[[ SUPPLIED MATERIAL open ]]
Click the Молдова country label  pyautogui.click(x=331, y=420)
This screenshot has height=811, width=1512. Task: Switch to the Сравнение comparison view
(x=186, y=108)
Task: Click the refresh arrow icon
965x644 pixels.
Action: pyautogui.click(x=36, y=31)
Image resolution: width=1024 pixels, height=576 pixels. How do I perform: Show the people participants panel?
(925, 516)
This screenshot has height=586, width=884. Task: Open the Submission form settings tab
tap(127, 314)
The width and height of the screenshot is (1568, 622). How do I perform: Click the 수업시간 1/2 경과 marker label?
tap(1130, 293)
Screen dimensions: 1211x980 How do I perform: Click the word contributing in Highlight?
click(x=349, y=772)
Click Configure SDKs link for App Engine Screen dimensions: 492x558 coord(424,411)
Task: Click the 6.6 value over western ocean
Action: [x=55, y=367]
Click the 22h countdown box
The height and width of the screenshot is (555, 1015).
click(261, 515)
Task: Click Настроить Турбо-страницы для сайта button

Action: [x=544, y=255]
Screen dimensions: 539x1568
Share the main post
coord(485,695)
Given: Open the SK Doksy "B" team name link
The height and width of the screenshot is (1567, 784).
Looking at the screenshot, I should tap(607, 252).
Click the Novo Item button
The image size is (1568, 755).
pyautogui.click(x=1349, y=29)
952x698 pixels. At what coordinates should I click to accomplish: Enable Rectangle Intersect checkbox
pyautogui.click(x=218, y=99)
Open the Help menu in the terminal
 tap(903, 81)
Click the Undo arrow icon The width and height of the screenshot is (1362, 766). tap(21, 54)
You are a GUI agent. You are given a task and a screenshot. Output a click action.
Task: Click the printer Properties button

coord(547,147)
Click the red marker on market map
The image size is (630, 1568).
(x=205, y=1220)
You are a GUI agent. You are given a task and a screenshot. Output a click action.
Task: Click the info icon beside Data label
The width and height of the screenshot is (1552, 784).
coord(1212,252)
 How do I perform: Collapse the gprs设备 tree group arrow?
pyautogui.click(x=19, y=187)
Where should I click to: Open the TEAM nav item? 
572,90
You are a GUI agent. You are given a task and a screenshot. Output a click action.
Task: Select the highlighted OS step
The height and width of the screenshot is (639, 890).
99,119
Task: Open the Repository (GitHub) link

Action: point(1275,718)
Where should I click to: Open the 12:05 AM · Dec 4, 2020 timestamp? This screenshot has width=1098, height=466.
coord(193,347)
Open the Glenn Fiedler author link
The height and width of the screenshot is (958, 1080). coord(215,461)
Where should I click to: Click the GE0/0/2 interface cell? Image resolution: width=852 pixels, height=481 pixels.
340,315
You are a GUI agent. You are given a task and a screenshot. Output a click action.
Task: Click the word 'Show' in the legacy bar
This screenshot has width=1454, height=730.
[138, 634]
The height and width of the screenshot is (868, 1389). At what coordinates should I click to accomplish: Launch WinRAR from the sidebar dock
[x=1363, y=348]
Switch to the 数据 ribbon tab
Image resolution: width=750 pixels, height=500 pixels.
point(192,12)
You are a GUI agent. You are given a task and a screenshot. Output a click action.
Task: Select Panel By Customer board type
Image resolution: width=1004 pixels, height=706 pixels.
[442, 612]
[[ SUPPLIED MATERIAL closed ]]
→ WHAT THIS TASK INVOLVES
Collect each line of the entries that has the word "icon", copying it in full.

→ RESPONSE AREA
Task: Click the refresh arrow icon
Click the Undo arrow icon The width and height of the screenshot is (1362, 766). tap(21, 54)
Task: Click the info icon beside Data label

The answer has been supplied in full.